Data is saved correctly in joblib file:

import joblib
joblib.load('NAME OF JOBLIB FILE')

{'df_bts': [0], 'df_cross': [0, 1], 'df_init': [0]}

Second run:
2021-10-11 13:11:45 test_zl: DEBUG init start: df_init = NA
2021-10-11 13:11:45 test_zl: DEBUG init start: df_bts = NA
2021-10-11 13:11:45 test_zl: DEBUG init start: df_cross = NA
2021-10-11 13:11:45 test_zl: DEBUG init end: df_init = [0]
2021-10-11 13:11:45 test_zl: DEBUG init end: df_bts = NA
2021-10-11 13:11:45 test_zl: DEBUG init end: df_cross = [0]
2021-10-11 13:11:45 test_zl: DEBUG bts start: df_init = [0]
2021-10-11 13:11:45 test_zl: DEBUG bts start: df_bts = [0]
2021-10-11 13:11:45 test_zl: DEBUG bts start: df_cross = [0, 1]
2021-10-11 13:11:45 test_zl: DEBUG bts end: df_init = [0]
2021-10-11 13:11:45 test_zl: DEBUG bts end: df_bts = [0, 1]
2021-10-11 13:11:45 test_zl: DEBUG bts end: df_cross = [0, 1, 2]

joblib:
{'df_bts': [0, 1], 'df_cross': [0, 1, 2], 'df_init': [0]}

You see that context is not up-to-date in initialize routine but is up-to-date in other procedures. Actually it's according to docs:
"After running initialize() , QuantRocket looks for and loads this joblib file, which will update any context variables set in initialize() to their latest values"
But it's counterintuitive: only first context updates in initialize routine save data. All other runs just ignore your code.

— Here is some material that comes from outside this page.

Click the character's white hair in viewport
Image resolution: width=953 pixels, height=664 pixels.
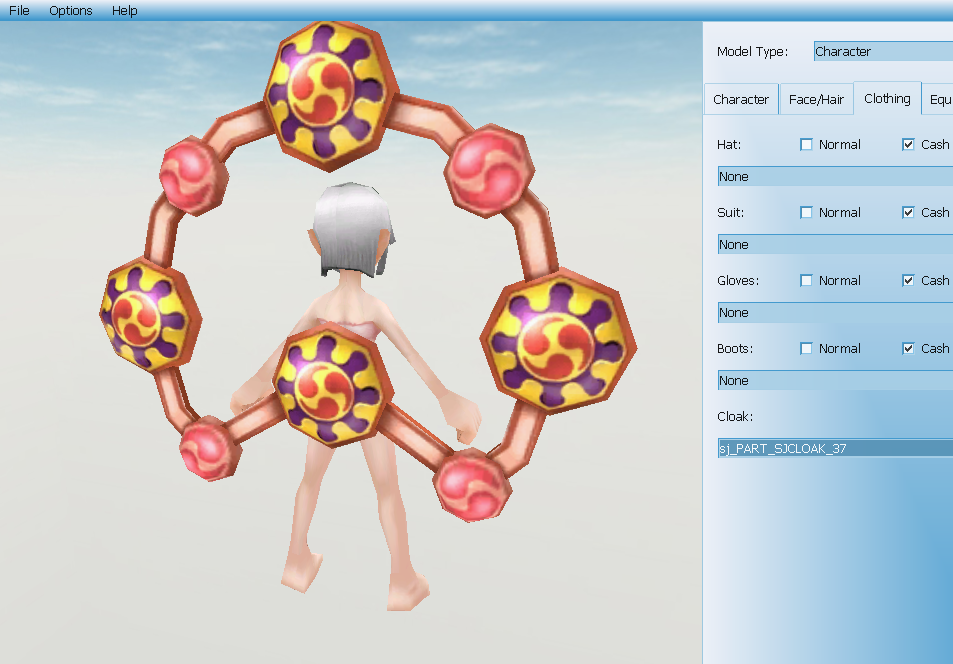coord(351,225)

I've made the mistake of trying to change live parameters in initialize() several times also and agree it's not intuitive. Seems to defeat the purpose of the initialize() function in live, while it works great in backtest to avoid running repeat code every simulated day.

@Brian Is there a reason that the reading of the context from joblib can't be performed before initialize() executes instead?

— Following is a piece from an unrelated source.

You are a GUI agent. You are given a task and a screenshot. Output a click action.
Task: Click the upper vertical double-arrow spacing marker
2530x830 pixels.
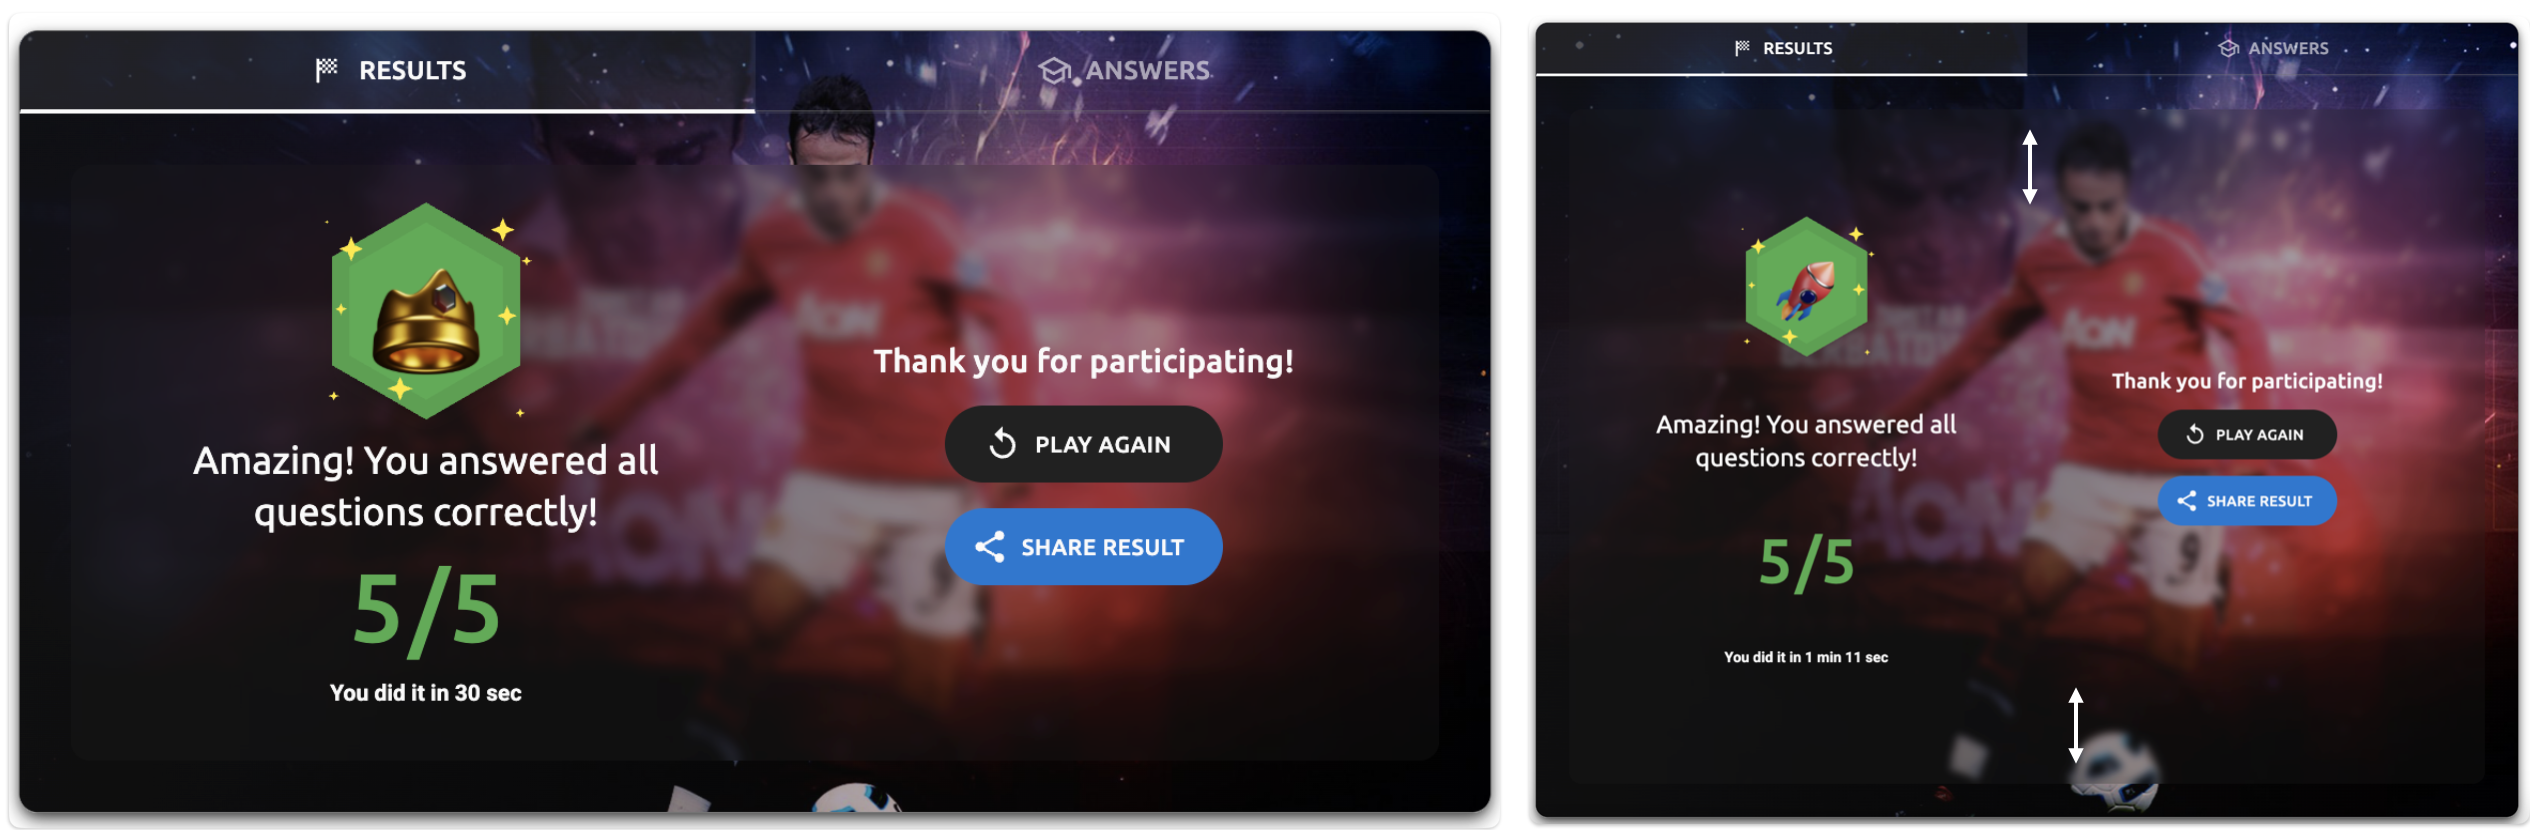coord(2030,167)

The implementation of live trading is designed to mirror backtesting as closely as possible. initialize() doesn’t run on day >= 2 of a backtest, so it wouldn’t make sense to do so in live trading either.

On day >= 2 of live trading, initialize() only runs in order to perform housekeeping tasks like re-instantiating pipelines, which don’t affect state and are required since the algorithm shuts down each night.